Викард осунулся, погрустнел. Всучил лопух с голубикой.
У Эрея от сладкого во рту слипалось и мечталось о бузине, но голубику взял, раскусил, причмокнул к вящей радости варвара. Зачем огорчать побратима? Учись, Берсерк, тебе воевать. Не выйдет по-мажьему, смелешь порох и отправишь врагов на поклон Эттивве.
Викард отошёл к Стейси и Тверку, к ним поспешил Даждьбор. Мрази зашипели, что выводок змей, обсуждая, как лучше скрыть плот на воде, ветками или иллюзией. Сошлись на смешанном варианте и скатились кубарем к Альбину Врану, уже заскучавшему на посту.
Эрей старался припомнить, сколько он ел до знакомства с варваром. По всем подсчётам выходило немного. Так и не смог доказать побратиму, что маги Камней не нуждаются в пище, им камни служат опорой. Как разговоры – светлому Братству. Вот и сидел теперь, как дурак, пихал в себя сладкую ягоду и старался не гадать о завтрашнем дне.

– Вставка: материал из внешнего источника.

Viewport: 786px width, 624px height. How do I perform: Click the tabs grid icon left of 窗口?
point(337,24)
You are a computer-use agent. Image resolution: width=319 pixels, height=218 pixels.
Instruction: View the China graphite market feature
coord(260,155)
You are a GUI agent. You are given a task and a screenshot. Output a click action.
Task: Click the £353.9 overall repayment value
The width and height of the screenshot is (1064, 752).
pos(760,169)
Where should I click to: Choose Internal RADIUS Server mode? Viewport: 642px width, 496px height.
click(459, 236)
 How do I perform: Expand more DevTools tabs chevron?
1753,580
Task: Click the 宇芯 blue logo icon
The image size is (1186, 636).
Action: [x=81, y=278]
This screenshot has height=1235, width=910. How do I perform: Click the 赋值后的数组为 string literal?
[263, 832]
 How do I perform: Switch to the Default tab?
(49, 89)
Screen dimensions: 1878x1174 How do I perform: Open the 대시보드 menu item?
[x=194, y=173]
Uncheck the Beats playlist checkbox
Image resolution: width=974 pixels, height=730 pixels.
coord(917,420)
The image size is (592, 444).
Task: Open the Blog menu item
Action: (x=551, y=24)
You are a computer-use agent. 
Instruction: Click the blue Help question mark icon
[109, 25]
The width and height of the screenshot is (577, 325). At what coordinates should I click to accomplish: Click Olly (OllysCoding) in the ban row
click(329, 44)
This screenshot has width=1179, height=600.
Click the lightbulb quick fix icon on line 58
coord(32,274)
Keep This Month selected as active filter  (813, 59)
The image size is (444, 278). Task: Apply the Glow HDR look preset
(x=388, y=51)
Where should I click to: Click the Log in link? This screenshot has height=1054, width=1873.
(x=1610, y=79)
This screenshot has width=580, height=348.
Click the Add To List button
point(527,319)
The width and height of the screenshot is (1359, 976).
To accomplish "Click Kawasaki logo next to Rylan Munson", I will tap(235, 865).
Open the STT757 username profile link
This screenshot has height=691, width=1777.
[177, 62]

Нелегко решиться на жертву. Можно всё продумать и просчитать, правильно расставить фигуры на клетках. Но шагнуть, выманивая под удар, раскрываясь для смертной муки, – Княже, кто б знал, как муторно. Был бы человеком, бессонницей маялся, коптил небеса упрёками. Княже, как хорошо быть магом, хоть для этого годно убитое сердце: позволяет выспаться в ночь перед казнью.
Эрей доел ягоды, прислонился к ели и, расслабившись, задремал. Сделают всё за него. И плот укрепят, и мажий порох как-нибудь намешают. И Дэйву объяснят, что целькону не сыщется места на судне, и придётся монстру скакать по лесам, пытаясь догнать хозяина.
Наутро вниз по Алеру, широкому, как Божья ладонь, но неглубокому, что корыто, поплыл диковинный плот, обвитый кореньями и кустами и прикрытый добротной иллюзией. Со стороны мерещилось: стронуло водой пышное дерево, выдранное из земли камнепадом. Но когда плот цеплялся за мели и забившие русло камни, нёсся из зелени варварский мат, отрастали у дерева новые ветки, упираясь в склизкое дно. Викард толкал справа, Даждьбор слева, брёвна сходили с отмели и продолжали путь по реке, всё набиравшей ход.
По центру плота сидел монах, которому силой всучили полено, сухое, будто пустыня Хвиро. Авось удержит монаха, вытащит на поверхность в случае катастрофы. Истерро смотрел на воду с опаской: плавать в скудном на реки Хвиро умели разве что рыбаки. А монахам и вовсе Господь завещал пешими смиренно брести по миру.
«Зачем идёшь в замок, глупец? – пригнул к самым брёвнам голос, открывший на миг Океан Высшей Сферы. – Ведаешь ли, зачем идёшь?»
– За своим! – крикнул вслух Эрей, жадно впитывая солёный ветер.
Сидевший рядом Даритель подпрыгнул, едва не свалившись с плота. Эрей удержал мальчишку за шиворот.